• To do: Rewrite all of the items below with "Instruction" replaced by "Directive" each time it occurs, and leave everything else unchanged.
========================================
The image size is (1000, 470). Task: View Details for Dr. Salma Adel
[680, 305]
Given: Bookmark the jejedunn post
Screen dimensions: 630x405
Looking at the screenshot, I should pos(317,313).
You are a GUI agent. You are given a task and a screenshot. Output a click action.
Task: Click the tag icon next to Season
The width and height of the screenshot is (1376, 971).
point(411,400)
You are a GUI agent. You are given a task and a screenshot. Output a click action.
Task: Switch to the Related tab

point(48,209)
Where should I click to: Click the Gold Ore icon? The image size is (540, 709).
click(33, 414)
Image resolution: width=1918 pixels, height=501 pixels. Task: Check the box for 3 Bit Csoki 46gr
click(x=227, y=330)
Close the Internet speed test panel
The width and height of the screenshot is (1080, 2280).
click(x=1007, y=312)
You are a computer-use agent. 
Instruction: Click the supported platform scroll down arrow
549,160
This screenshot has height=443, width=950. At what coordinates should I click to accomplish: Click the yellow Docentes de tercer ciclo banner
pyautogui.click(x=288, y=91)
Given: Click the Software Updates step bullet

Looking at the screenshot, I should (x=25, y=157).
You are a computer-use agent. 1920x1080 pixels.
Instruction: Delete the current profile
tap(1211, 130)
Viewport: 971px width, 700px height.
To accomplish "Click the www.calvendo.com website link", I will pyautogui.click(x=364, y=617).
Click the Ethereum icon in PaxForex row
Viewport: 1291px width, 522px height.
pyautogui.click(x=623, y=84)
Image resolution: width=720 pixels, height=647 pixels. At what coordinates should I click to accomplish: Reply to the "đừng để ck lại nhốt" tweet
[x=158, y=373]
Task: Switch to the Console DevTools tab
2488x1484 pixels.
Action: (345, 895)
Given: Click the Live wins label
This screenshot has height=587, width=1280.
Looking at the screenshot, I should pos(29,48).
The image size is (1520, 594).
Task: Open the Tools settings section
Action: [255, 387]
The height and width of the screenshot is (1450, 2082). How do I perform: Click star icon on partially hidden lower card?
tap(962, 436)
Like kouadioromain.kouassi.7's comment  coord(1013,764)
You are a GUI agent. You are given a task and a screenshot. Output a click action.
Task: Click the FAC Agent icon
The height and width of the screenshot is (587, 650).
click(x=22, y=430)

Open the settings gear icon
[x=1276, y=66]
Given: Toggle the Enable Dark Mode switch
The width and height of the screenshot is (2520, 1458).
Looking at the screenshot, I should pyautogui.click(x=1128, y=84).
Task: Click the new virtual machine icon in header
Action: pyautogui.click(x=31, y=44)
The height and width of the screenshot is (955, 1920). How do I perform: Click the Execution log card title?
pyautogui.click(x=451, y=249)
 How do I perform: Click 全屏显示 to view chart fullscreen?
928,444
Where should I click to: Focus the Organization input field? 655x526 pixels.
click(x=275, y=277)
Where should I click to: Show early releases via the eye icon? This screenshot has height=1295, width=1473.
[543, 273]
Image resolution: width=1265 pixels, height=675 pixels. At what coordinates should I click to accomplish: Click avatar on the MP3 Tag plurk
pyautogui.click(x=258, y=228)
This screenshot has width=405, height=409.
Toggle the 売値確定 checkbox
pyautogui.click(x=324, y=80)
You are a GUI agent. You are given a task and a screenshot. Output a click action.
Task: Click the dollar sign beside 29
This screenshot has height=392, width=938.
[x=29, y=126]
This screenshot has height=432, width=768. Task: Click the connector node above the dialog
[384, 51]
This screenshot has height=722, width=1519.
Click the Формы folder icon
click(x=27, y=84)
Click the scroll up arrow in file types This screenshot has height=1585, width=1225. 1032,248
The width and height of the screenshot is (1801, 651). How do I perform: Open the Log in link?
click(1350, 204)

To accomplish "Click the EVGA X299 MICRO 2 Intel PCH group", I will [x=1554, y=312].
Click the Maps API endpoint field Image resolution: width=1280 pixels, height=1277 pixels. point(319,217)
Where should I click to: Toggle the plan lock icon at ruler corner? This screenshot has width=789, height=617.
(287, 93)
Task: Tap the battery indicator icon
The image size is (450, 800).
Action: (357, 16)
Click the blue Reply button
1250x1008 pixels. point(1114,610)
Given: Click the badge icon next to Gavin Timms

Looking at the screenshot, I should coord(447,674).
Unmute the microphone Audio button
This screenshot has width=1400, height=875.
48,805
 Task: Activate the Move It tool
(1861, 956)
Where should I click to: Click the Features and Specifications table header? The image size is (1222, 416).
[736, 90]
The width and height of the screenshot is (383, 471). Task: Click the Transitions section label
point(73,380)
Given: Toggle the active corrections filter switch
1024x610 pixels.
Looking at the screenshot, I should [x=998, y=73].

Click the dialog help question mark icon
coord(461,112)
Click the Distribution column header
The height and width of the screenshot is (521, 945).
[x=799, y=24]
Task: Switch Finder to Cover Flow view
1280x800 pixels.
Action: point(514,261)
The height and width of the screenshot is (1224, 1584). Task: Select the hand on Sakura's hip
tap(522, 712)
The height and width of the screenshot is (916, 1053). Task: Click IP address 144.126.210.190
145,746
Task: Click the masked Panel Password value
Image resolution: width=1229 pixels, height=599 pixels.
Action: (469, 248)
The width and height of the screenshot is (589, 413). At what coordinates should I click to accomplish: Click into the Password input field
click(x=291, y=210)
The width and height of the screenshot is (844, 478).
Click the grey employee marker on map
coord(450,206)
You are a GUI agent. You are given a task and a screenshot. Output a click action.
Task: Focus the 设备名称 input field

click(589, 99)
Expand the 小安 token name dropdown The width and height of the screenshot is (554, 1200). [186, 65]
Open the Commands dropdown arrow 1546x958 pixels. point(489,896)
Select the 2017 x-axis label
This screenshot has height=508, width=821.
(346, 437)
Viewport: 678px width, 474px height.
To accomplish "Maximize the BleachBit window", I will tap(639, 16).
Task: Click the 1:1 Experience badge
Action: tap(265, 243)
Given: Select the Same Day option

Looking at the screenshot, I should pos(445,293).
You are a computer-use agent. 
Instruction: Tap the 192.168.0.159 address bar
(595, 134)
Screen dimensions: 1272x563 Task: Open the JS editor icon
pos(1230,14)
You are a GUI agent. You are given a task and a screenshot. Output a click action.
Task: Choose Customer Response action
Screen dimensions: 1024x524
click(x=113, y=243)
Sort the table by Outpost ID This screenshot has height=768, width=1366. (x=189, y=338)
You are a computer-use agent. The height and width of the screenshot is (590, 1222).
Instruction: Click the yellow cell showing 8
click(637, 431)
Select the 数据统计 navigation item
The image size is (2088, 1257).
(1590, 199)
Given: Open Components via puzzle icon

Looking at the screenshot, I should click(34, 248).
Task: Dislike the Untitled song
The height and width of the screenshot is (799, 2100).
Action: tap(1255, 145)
========================================
• Completed exercise:
The image size is (1000, 470). Task: View Details for Dr. Salma Adel
[680, 305]
Given: Bookmark the jejedunn post
Screen dimensions: 630x405
Looking at the screenshot, I should pos(317,313).
You are a GUI agent. You are given a task and a screenshot. Output a click action.
Task: Click the tag icon next to Season
The width and height of the screenshot is (1376, 971).
point(411,400)
You are a GUI agent. You are given a task and a screenshot. Output a click action.
Task: Switch to the Related tab

point(48,209)
Where should I click to: Click the Gold Ore icon? The image size is (540, 709).
click(33, 414)
Image resolution: width=1918 pixels, height=501 pixels. Task: Check the box for 3 Bit Csoki 46gr
click(x=227, y=330)
Close the Internet speed test panel
The width and height of the screenshot is (1080, 2280).
click(x=1007, y=312)
You are a computer-use agent. 
Directive: Click the supported platform scroll down arrow
549,160
This screenshot has height=443, width=950. At what coordinates should I click to accomplish: Click the yellow Docentes de tercer ciclo banner
pyautogui.click(x=288, y=91)
Given: Click the Software Updates step bullet

Looking at the screenshot, I should (x=25, y=157).
You are a computer-use agent. 1920x1080 pixels.
Directive: Delete the current profile
tap(1211, 130)
Viewport: 971px width, 700px height.
To accomplish "Click the www.calvendo.com website link", I will pyautogui.click(x=364, y=617).
Click the Ethereum icon in PaxForex row
Viewport: 1291px width, 522px height.
pyautogui.click(x=623, y=84)
Image resolution: width=720 pixels, height=647 pixels. At what coordinates should I click to accomplish: Reply to the "đừng để ck lại nhốt" tweet
[x=158, y=373]
Task: Switch to the Console DevTools tab
2488x1484 pixels.
Action: (345, 895)
Given: Click the Live wins label
This screenshot has height=587, width=1280.
Looking at the screenshot, I should pos(29,48).
The image size is (1520, 594).
Task: Open the Tools settings section
Action: [255, 387]
The height and width of the screenshot is (1450, 2082). How do I perform: Click star icon on partially hidden lower card?
tap(962, 436)
Like kouadioromain.kouassi.7's comment  coord(1013,764)
You are a GUI agent. You are given a task and a screenshot. Output a click action.
Task: Click the FAC Agent icon
The height and width of the screenshot is (587, 650).
click(x=22, y=430)

Open the settings gear icon
[x=1276, y=66]
Given: Toggle the Enable Dark Mode switch
The width and height of the screenshot is (2520, 1458).
Looking at the screenshot, I should pyautogui.click(x=1128, y=84).
Task: Click the new virtual machine icon in header
Action: pyautogui.click(x=31, y=44)
The height and width of the screenshot is (955, 1920). How do I perform: Click the Execution log card title?
pyautogui.click(x=451, y=249)
 How do I perform: Click 全屏显示 to view chart fullscreen?
928,444
Where should I click to: Focus the Organization input field? 655x526 pixels.
click(x=275, y=277)
Where should I click to: Show early releases via the eye icon? This screenshot has height=1295, width=1473.
[543, 273]
Image resolution: width=1265 pixels, height=675 pixels. At what coordinates should I click to accomplish: Click avatar on the MP3 Tag plurk
pyautogui.click(x=258, y=228)
This screenshot has width=405, height=409.
Toggle the 売値確定 checkbox
pyautogui.click(x=324, y=80)
You are a GUI agent. You are given a task and a screenshot. Output a click action.
Task: Click the dollar sign beside 29
This screenshot has height=392, width=938.
[x=29, y=126]
This screenshot has height=432, width=768. Task: Click the connector node above the dialog
[384, 51]
This screenshot has height=722, width=1519.
Click the Формы folder icon
click(x=27, y=84)
Click the scroll up arrow in file types This screenshot has height=1585, width=1225. 1032,248
The width and height of the screenshot is (1801, 651). How do I perform: Open the Log in link?
click(1350, 204)

To accomplish "Click the EVGA X299 MICRO 2 Intel PCH group", I will [x=1554, y=312].
Click the Maps API endpoint field Image resolution: width=1280 pixels, height=1277 pixels. point(319,217)
Where should I click to: Toggle the plan lock icon at ruler corner? This screenshot has width=789, height=617.
(287, 93)
Task: Tap the battery indicator icon
The image size is (450, 800).
Action: (357, 16)
Click the blue Reply button
1250x1008 pixels. point(1114,610)
Given: Click the badge icon next to Gavin Timms

Looking at the screenshot, I should coord(447,674).
Unmute the microphone Audio button
This screenshot has width=1400, height=875.
48,805
 Task: Activate the Move It tool
(1861, 956)
Where should I click to: Click the Features and Specifications table header? The image size is (1222, 416).
[736, 90]
The width and height of the screenshot is (383, 471). Task: Click the Transitions section label
point(73,380)
Given: Toggle the active corrections filter switch
1024x610 pixels.
Looking at the screenshot, I should [x=998, y=73].

Click the dialog help question mark icon
coord(461,112)
Click the Distribution column header
The height and width of the screenshot is (521, 945).
[x=799, y=24]
Task: Switch Finder to Cover Flow view
1280x800 pixels.
Action: point(514,261)
The height and width of the screenshot is (1224, 1584). Task: Select the hand on Sakura's hip
tap(522, 712)
The height and width of the screenshot is (916, 1053). Task: Click IP address 144.126.210.190
145,746
Task: Click the masked Panel Password value
Image resolution: width=1229 pixels, height=599 pixels.
Action: (469, 248)
The width and height of the screenshot is (589, 413). At what coordinates should I click to accomplish: Click into the Password input field
click(x=291, y=210)
The width and height of the screenshot is (844, 478).
Click the grey employee marker on map
coord(450,206)
You are a GUI agent. You are given a task and a screenshot. Output a click action.
Task: Focus the 设备名称 input field

click(589, 99)
Expand the 小安 token name dropdown The width and height of the screenshot is (554, 1200). [186, 65]
Open the Commands dropdown arrow 1546x958 pixels. point(489,896)
Select the 2017 x-axis label
This screenshot has height=508, width=821.
(346, 437)
Viewport: 678px width, 474px height.
To accomplish "Maximize the BleachBit window", I will tap(639, 16).
Task: Click the 1:1 Experience badge
Action: tap(265, 243)
Given: Select the Same Day option

Looking at the screenshot, I should pos(445,293).
You are a computer-use agent. 
Directive: Tap the 192.168.0.159 address bar
(595, 134)
Screen dimensions: 1272x563 Task: Open the JS editor icon
pos(1230,14)
You are a GUI agent. You are given a task and a screenshot. Output a click action.
Task: Choose Customer Response action
Screen dimensions: 1024x524
click(x=113, y=243)
Sort the table by Outpost ID This screenshot has height=768, width=1366. (x=189, y=338)
You are a computer-use agent. The height and width of the screenshot is (590, 1222).
Directive: Click the yellow cell showing 8
click(637, 431)
Select the 数据统计 navigation item
The image size is (2088, 1257).
(1590, 199)
Given: Open Components via puzzle icon

Looking at the screenshot, I should click(34, 248).
Task: Dislike the Untitled song
The height and width of the screenshot is (799, 2100).
Action: tap(1255, 145)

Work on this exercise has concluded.